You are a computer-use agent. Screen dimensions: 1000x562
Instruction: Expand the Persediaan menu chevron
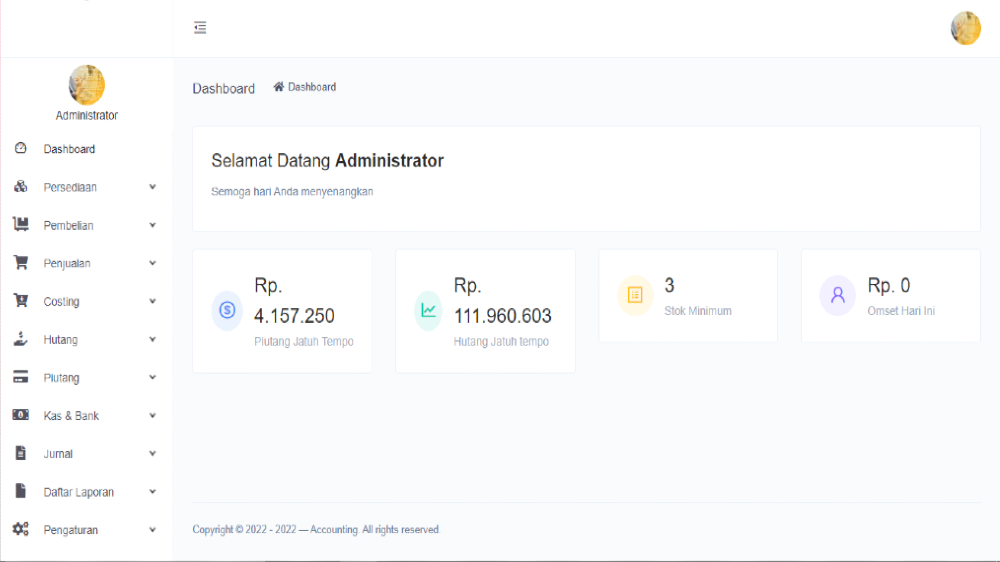click(x=153, y=187)
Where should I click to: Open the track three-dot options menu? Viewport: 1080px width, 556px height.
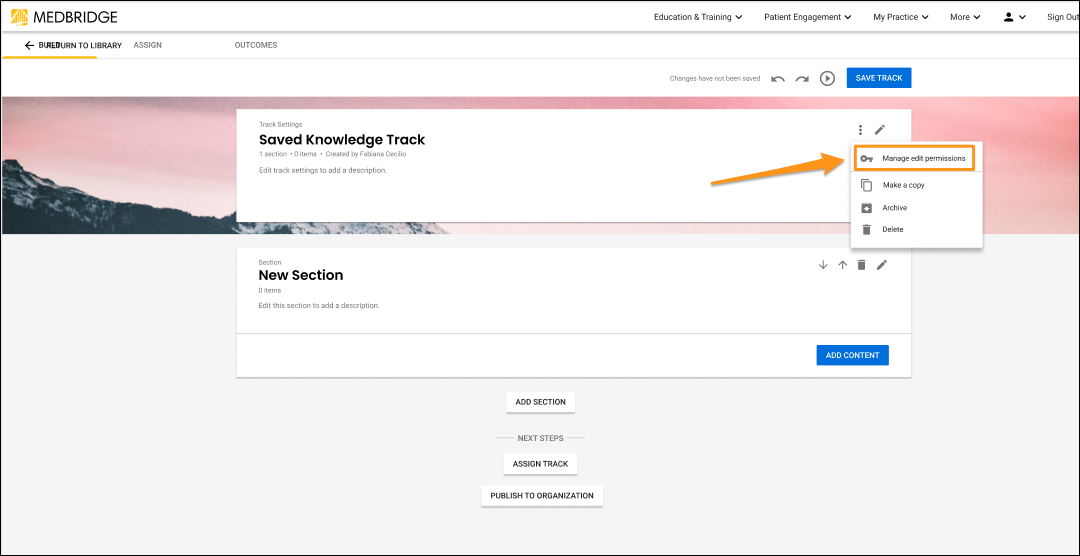point(860,130)
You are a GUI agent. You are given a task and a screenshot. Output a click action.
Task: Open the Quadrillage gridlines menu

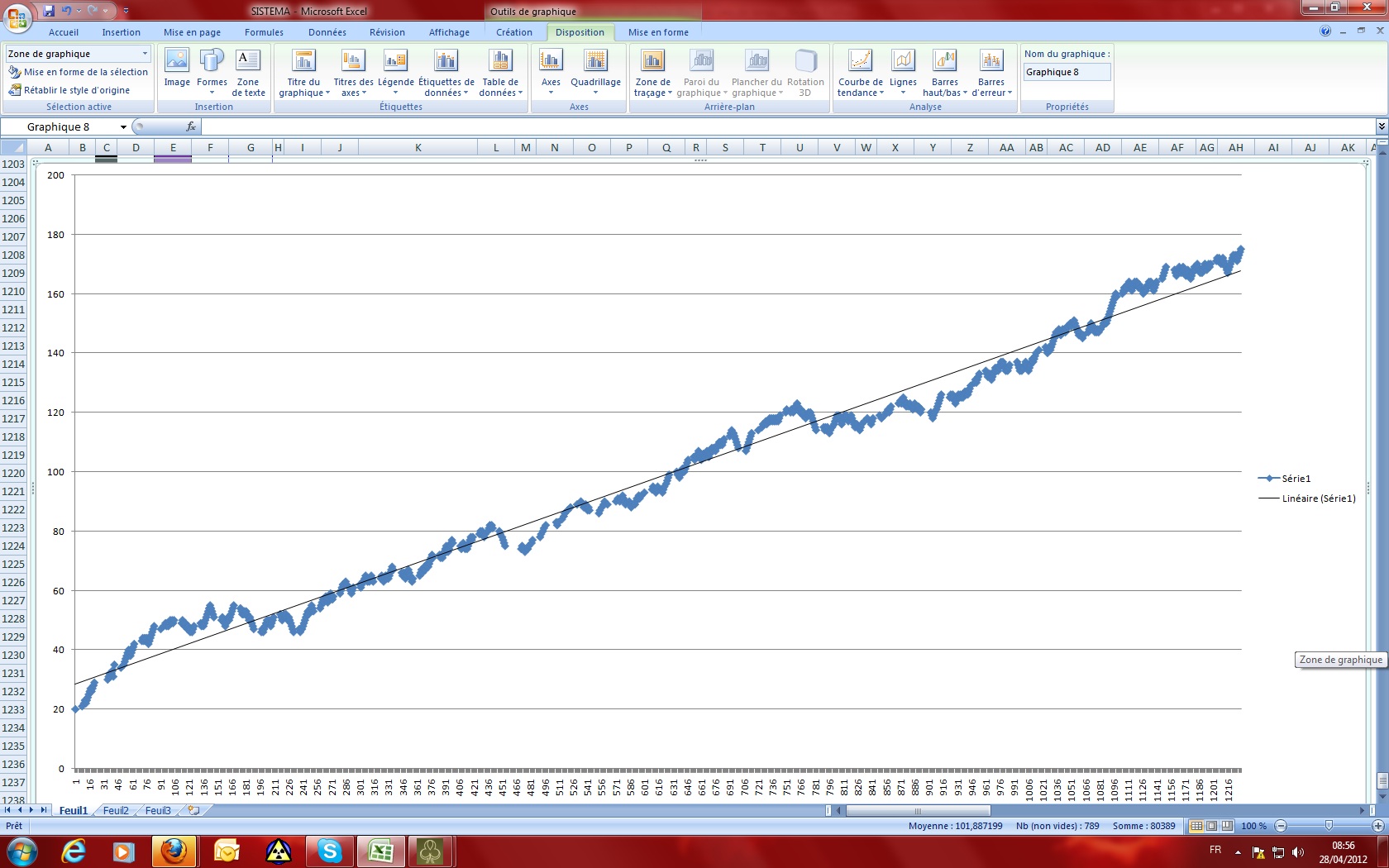click(x=595, y=73)
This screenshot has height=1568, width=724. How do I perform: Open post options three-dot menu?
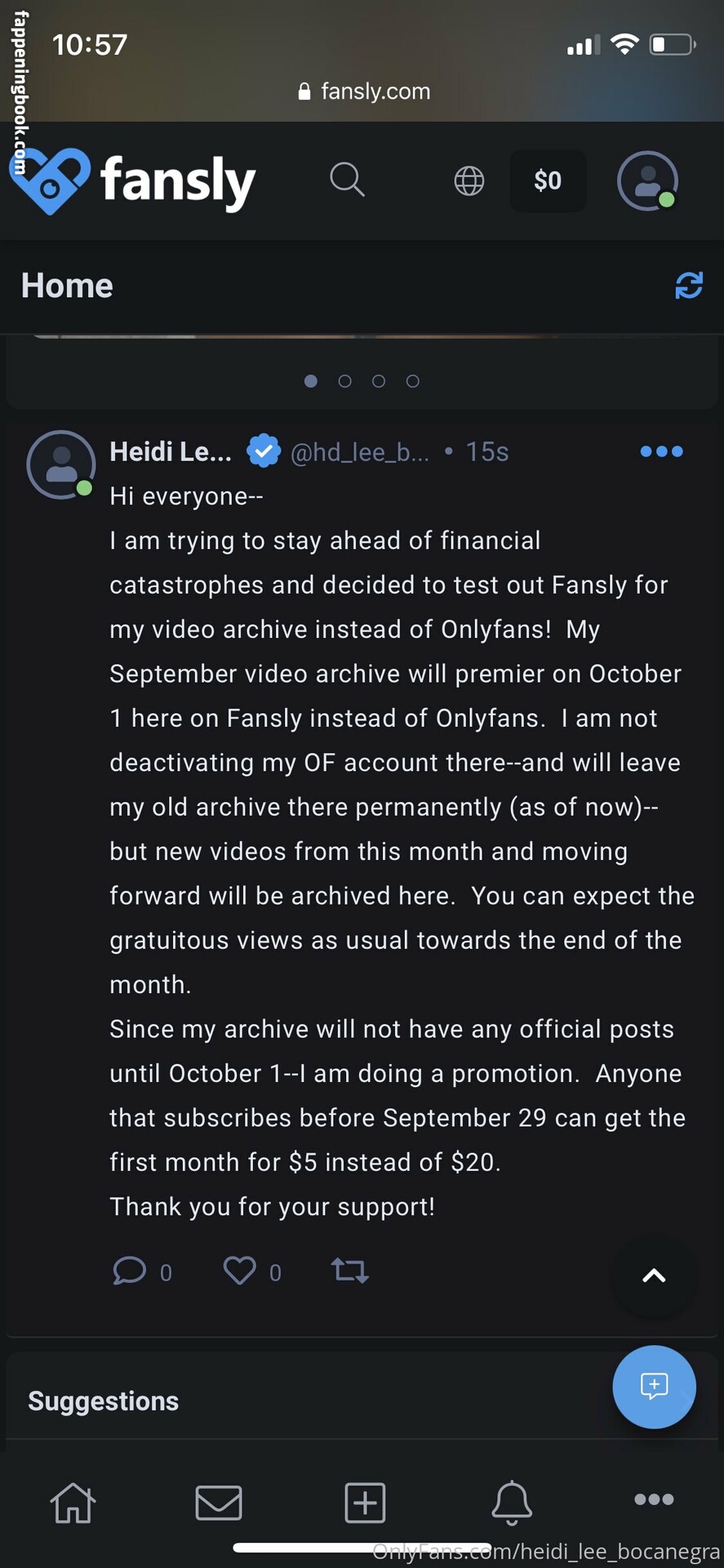pos(661,452)
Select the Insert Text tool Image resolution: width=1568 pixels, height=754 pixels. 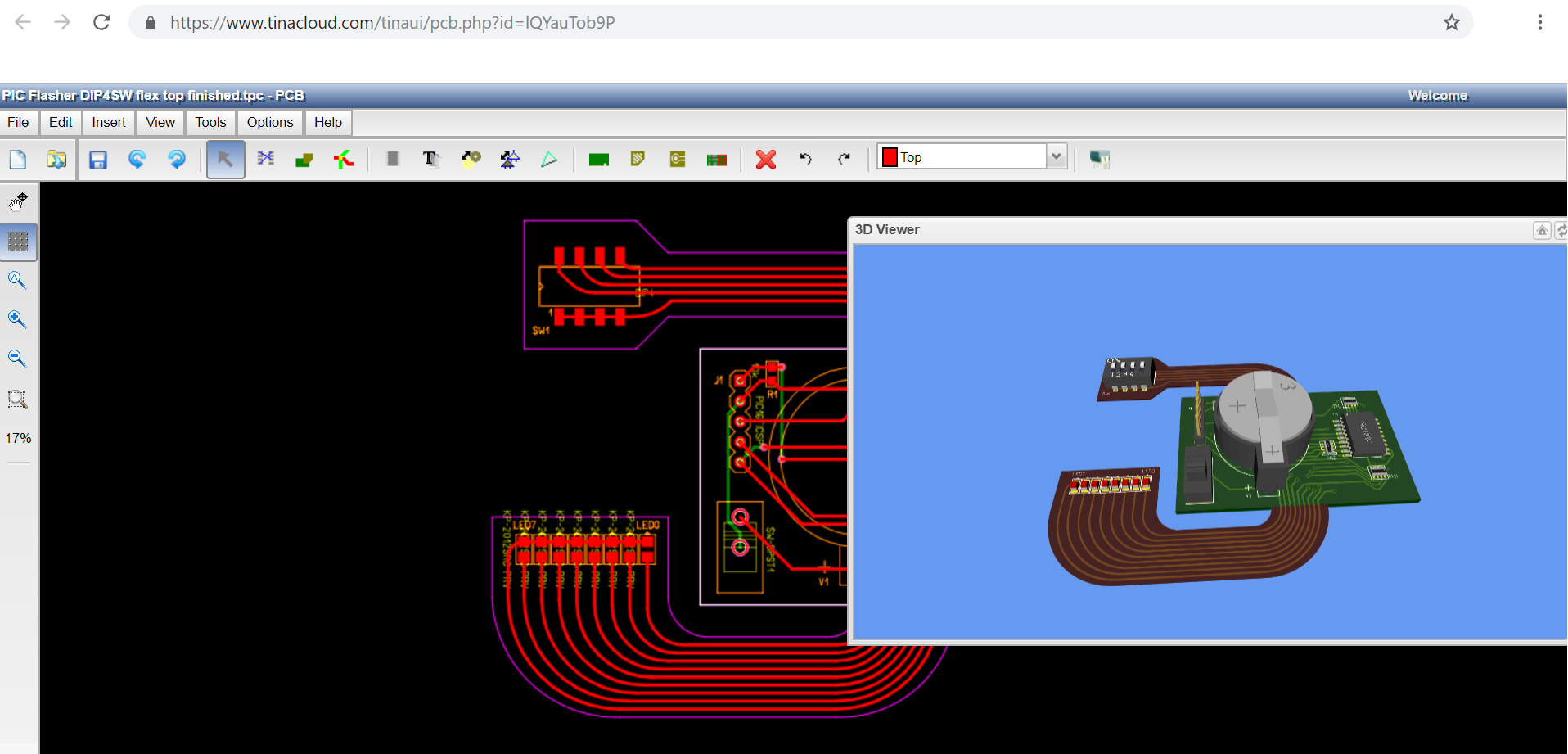point(430,159)
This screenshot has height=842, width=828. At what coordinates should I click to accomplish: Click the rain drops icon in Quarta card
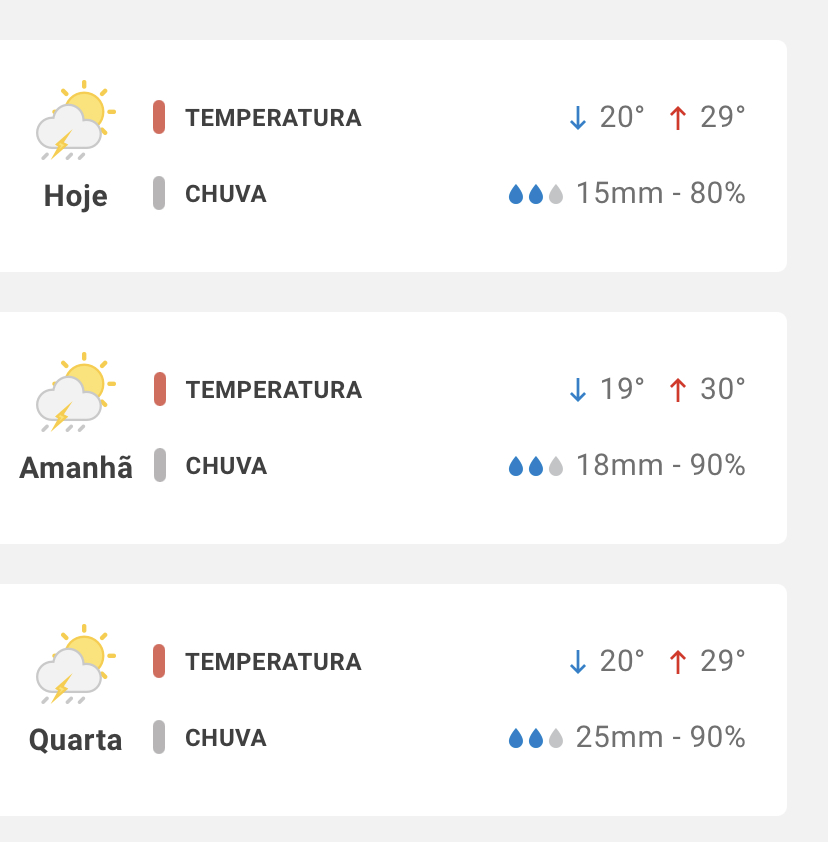click(x=536, y=738)
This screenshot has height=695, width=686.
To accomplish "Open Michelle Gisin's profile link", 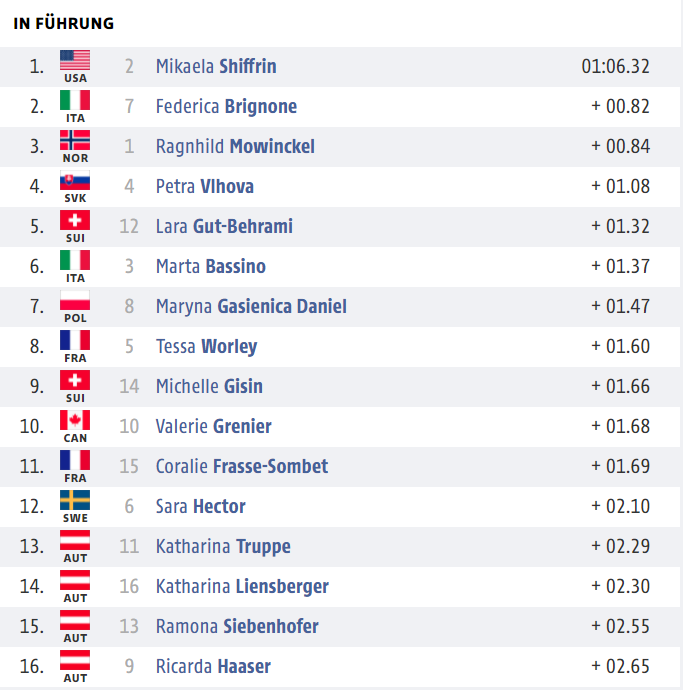I will pyautogui.click(x=209, y=387).
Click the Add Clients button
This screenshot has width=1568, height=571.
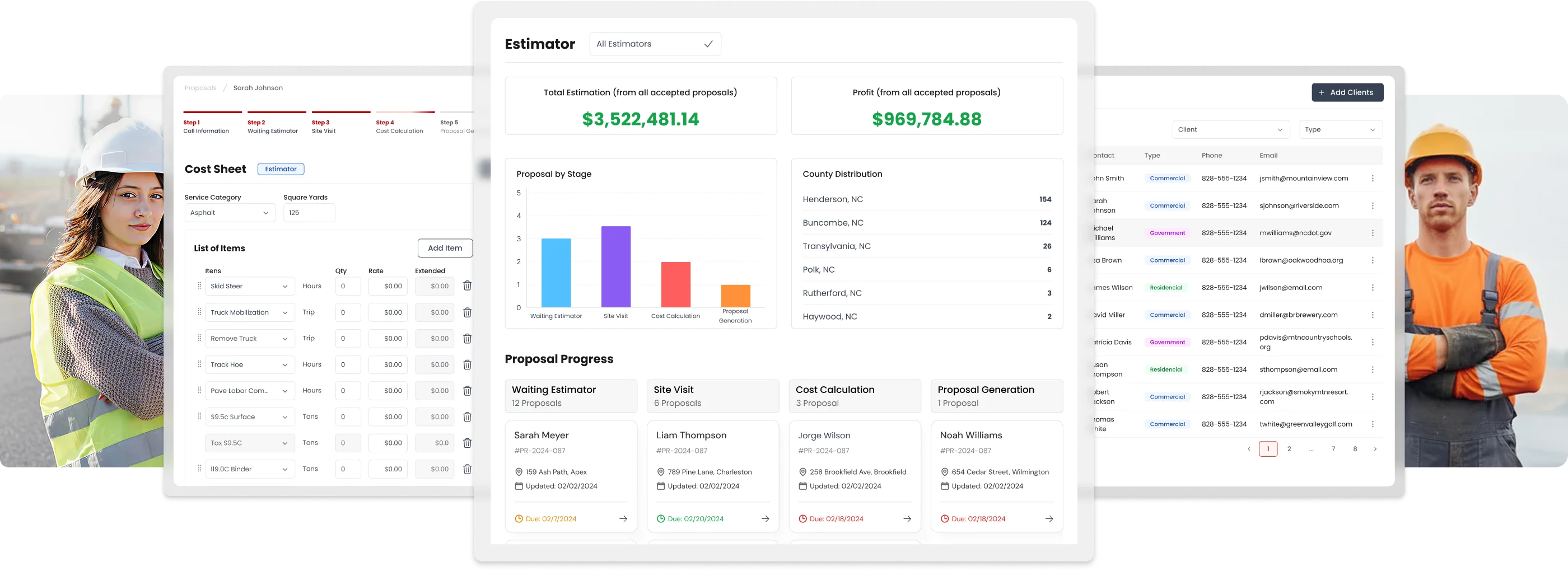pyautogui.click(x=1347, y=92)
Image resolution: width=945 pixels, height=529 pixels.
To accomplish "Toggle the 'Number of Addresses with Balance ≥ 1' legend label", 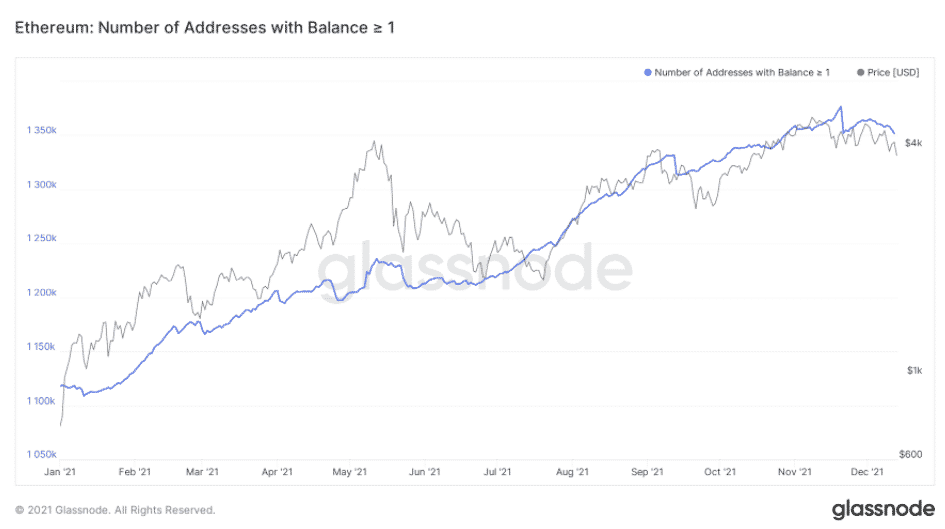I will coord(742,72).
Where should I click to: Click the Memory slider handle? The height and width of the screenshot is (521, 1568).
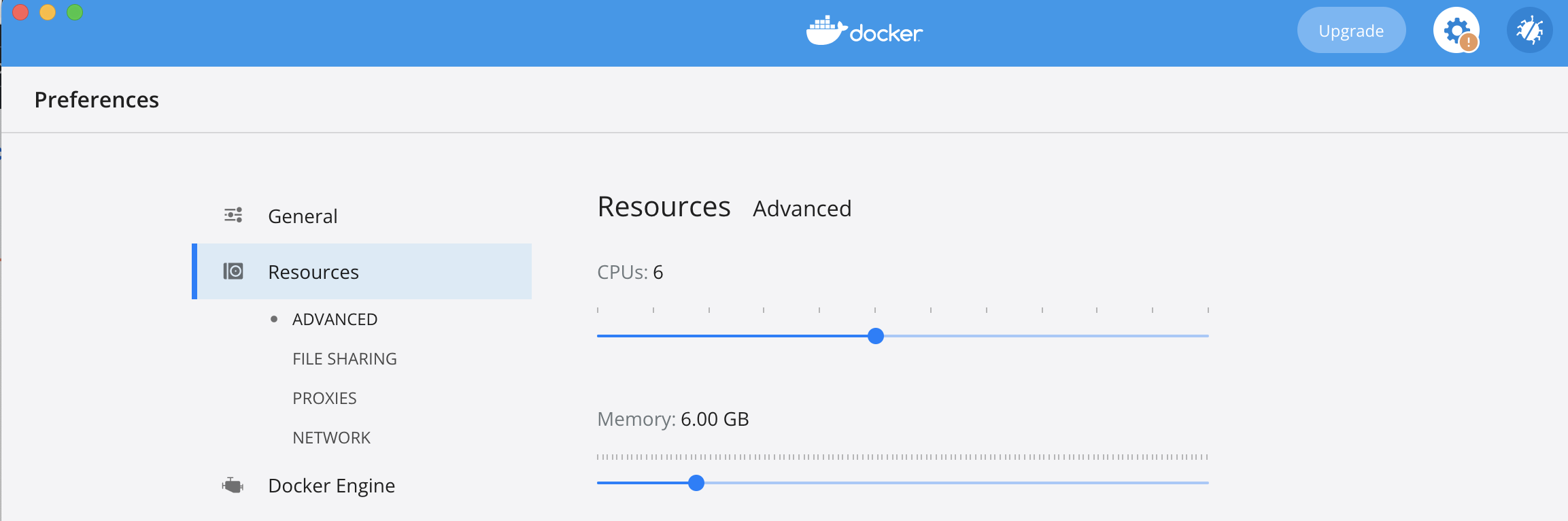coord(696,484)
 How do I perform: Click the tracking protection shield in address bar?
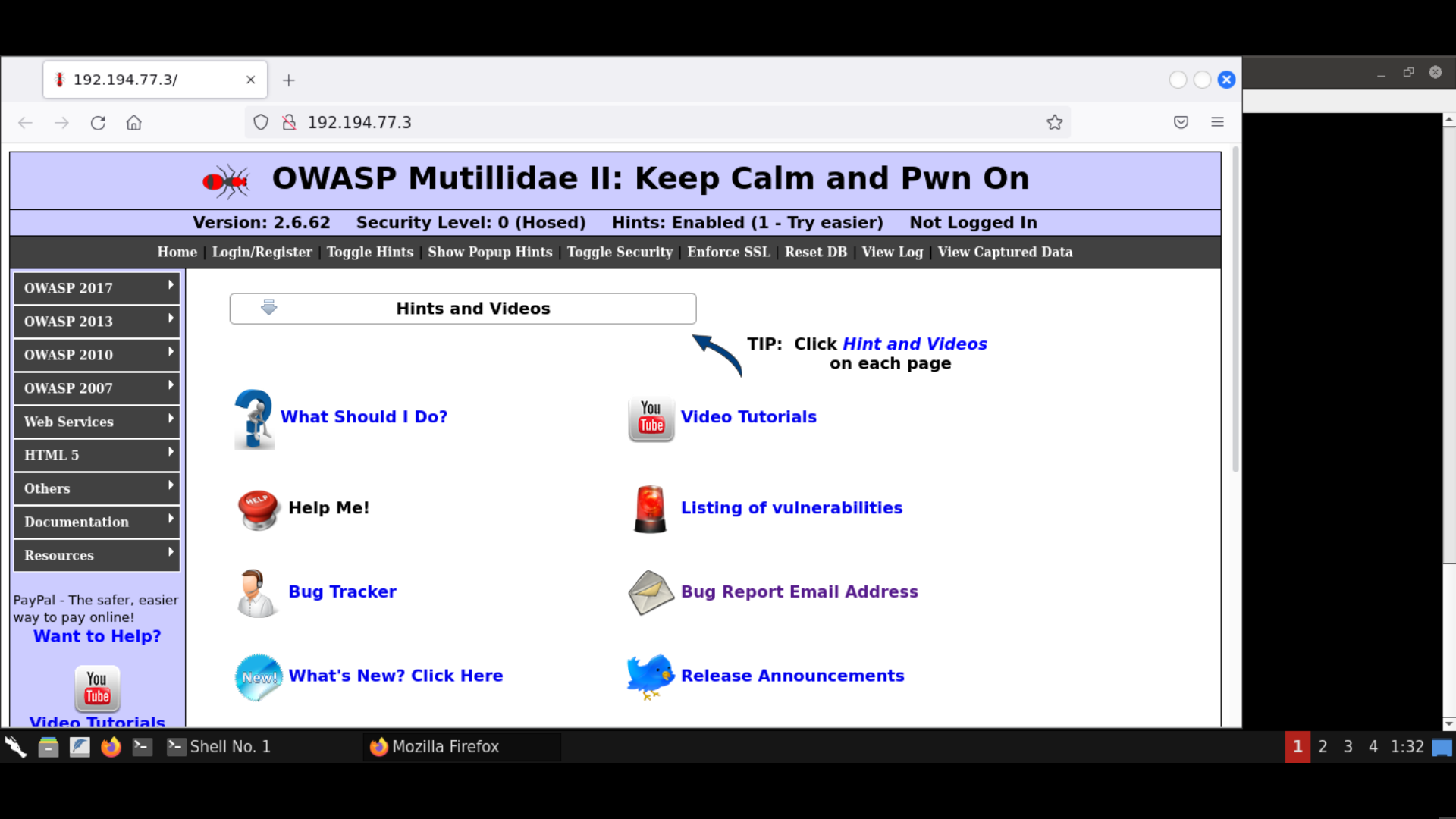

AIM: Copy out everything in the listing from the line that contains "Where should I click to: Click" down to the end, leaving the pictures out.

ANSWER TO THIS PROBLEM:
Where should I click to: Click the Memory slider handle? The height and width of the screenshot is (521, 1568).
coord(696,484)
 How do I perform: Click the tracking protection shield in address bar?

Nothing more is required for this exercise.